▸ **What this task involves**
Below is a block of entries; repeat exactly the lines starting at the line that contains "Select All sound devices breadcrumb title" and ending at the line that contains "Open the @MC...", both included.
───── Excerpted data ─────
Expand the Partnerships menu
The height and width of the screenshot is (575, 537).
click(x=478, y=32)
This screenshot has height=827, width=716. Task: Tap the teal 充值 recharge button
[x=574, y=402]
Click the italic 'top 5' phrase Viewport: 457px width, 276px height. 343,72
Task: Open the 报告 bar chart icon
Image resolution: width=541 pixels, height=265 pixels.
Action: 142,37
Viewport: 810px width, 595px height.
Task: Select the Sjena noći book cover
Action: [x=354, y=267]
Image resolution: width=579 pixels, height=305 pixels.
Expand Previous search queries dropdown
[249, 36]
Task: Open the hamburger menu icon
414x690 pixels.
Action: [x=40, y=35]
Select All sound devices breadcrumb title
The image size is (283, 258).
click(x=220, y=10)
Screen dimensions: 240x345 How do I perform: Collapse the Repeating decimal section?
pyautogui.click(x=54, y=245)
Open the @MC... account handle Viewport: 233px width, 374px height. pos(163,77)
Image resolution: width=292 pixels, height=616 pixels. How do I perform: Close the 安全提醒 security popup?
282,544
─────
───── Excerpted data ─────
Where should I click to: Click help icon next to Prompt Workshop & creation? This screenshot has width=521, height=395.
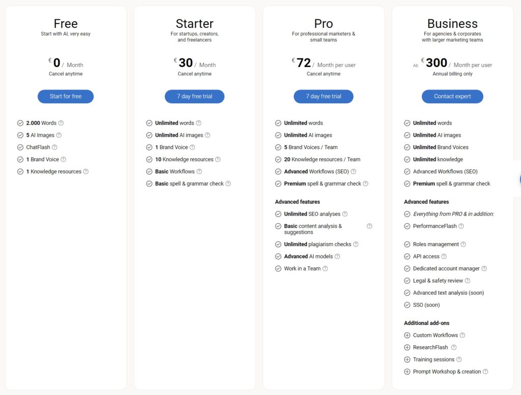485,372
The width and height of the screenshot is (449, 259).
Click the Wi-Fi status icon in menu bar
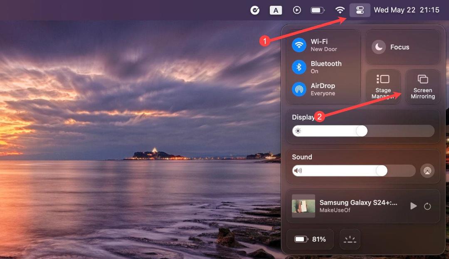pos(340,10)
─────
───── Excerpted data ─────
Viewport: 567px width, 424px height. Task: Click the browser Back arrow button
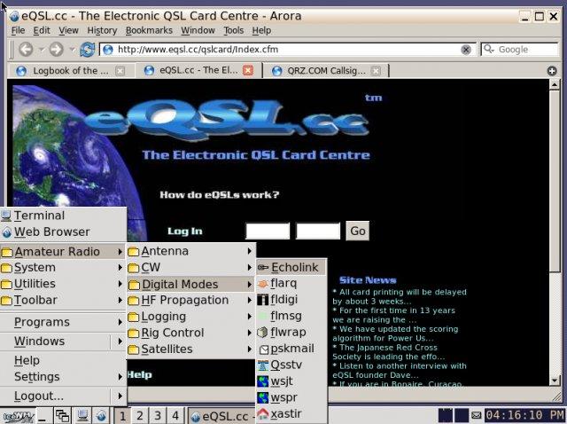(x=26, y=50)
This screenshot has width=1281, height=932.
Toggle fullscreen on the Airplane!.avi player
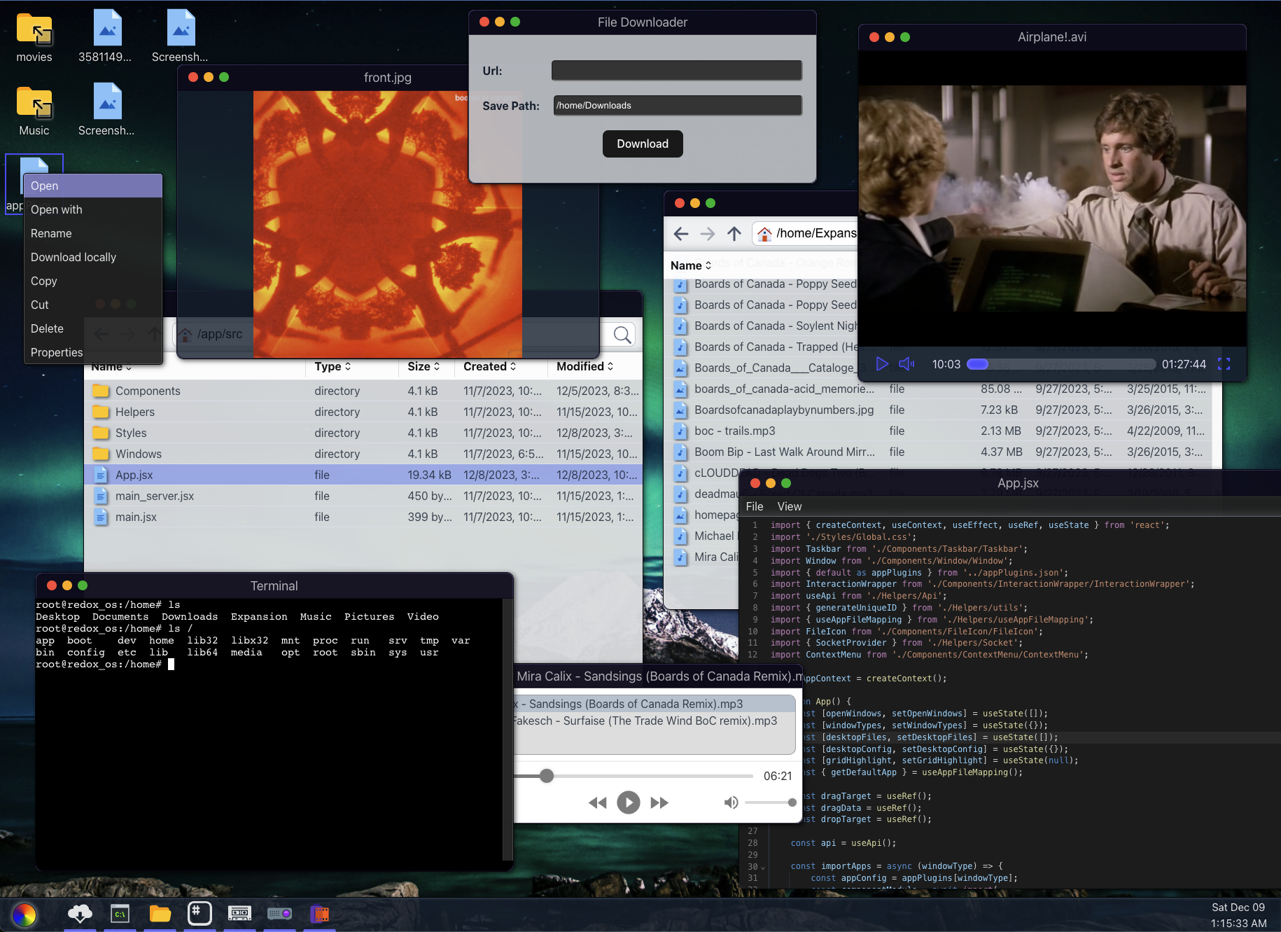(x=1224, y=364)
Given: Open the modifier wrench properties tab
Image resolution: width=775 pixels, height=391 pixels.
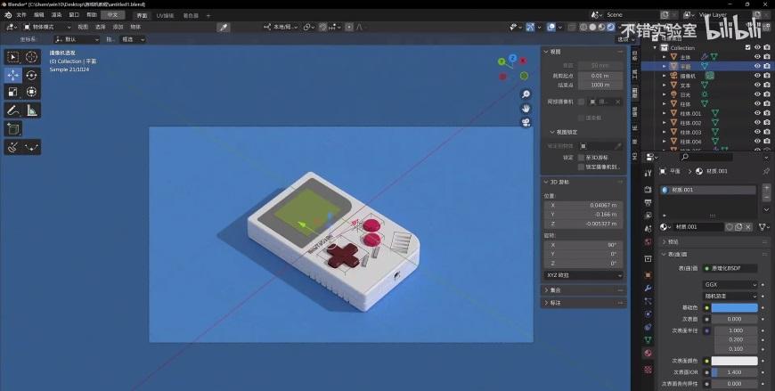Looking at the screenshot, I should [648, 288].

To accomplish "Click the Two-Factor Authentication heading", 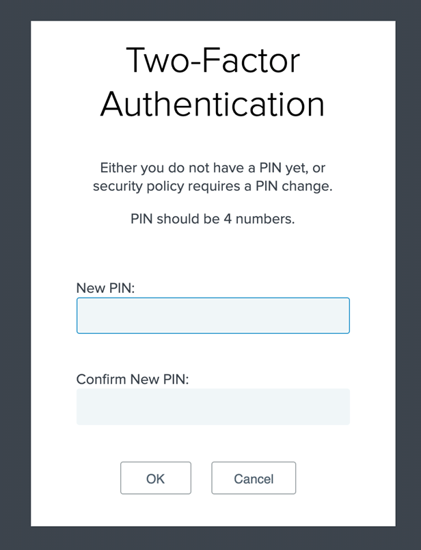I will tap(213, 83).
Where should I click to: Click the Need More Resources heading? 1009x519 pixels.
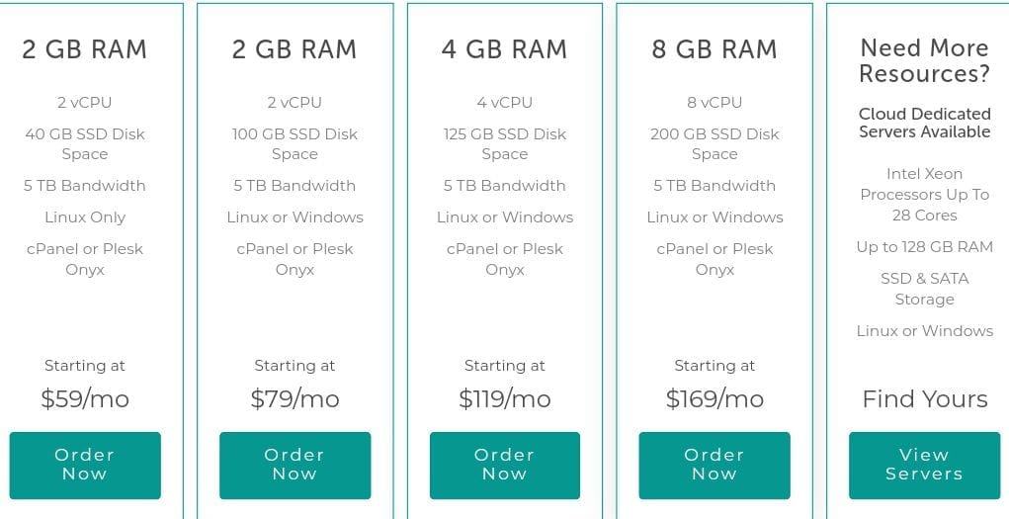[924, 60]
─────
▸ **Completed exercise**
Select All sound devices breadcrumb title
The image size is (283, 258).
click(x=220, y=10)
Screen dimensions: 240x345 How do I perform: Collapse the Repeating decimal section?
pyautogui.click(x=54, y=245)
Open the @MC... account handle Viewport: 233px width, 374px height. pos(163,77)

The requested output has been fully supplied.